Data to process:
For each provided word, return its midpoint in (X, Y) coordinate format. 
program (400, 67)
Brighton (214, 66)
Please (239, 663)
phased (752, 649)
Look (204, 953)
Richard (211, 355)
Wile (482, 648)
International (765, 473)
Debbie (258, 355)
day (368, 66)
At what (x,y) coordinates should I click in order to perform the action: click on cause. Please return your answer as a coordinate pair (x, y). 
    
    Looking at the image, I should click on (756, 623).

--

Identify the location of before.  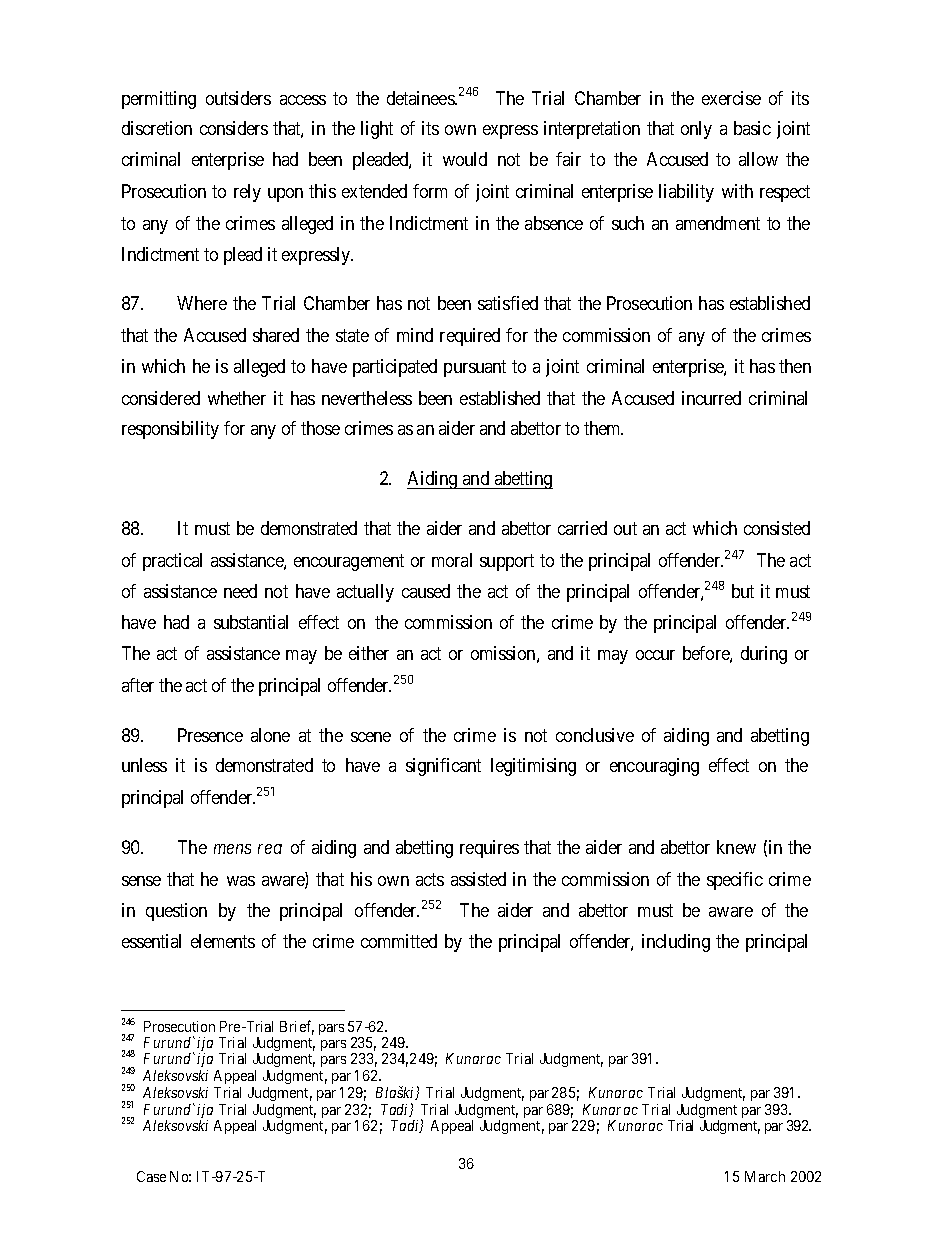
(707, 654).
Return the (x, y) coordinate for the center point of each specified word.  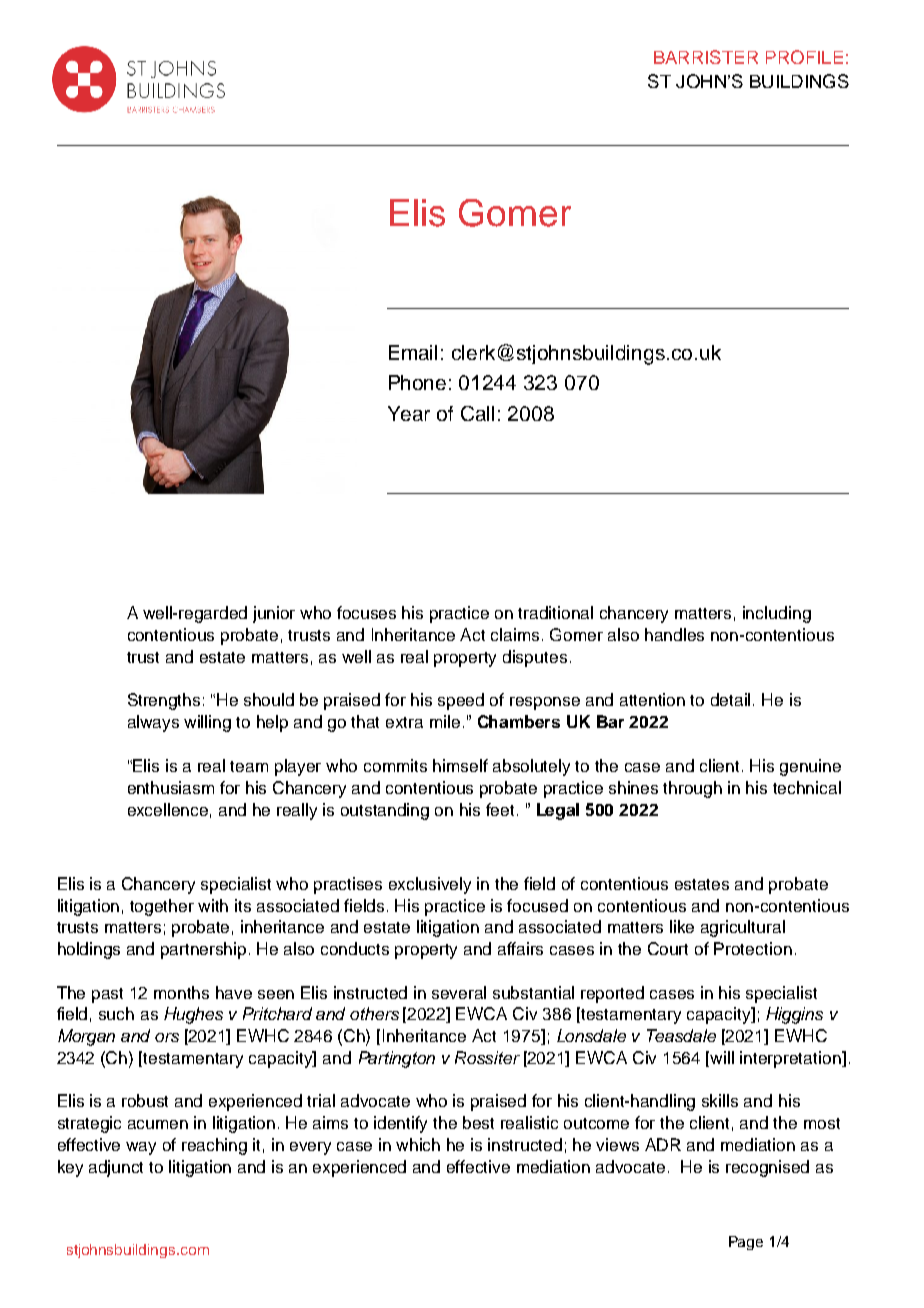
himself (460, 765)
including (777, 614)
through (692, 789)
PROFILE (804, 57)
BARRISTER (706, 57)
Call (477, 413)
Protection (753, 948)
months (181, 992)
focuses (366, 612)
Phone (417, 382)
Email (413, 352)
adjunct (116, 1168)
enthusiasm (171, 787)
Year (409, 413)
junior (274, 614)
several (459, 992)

Prompt: Show every line of the entries above that contains the word "click".

Answer to the problem:
At what (x,y) coordinates should I click in order to perform the action: click on cause. Please return your answer as a coordinate pair (x, y). 
    Looking at the image, I should click on (756, 623).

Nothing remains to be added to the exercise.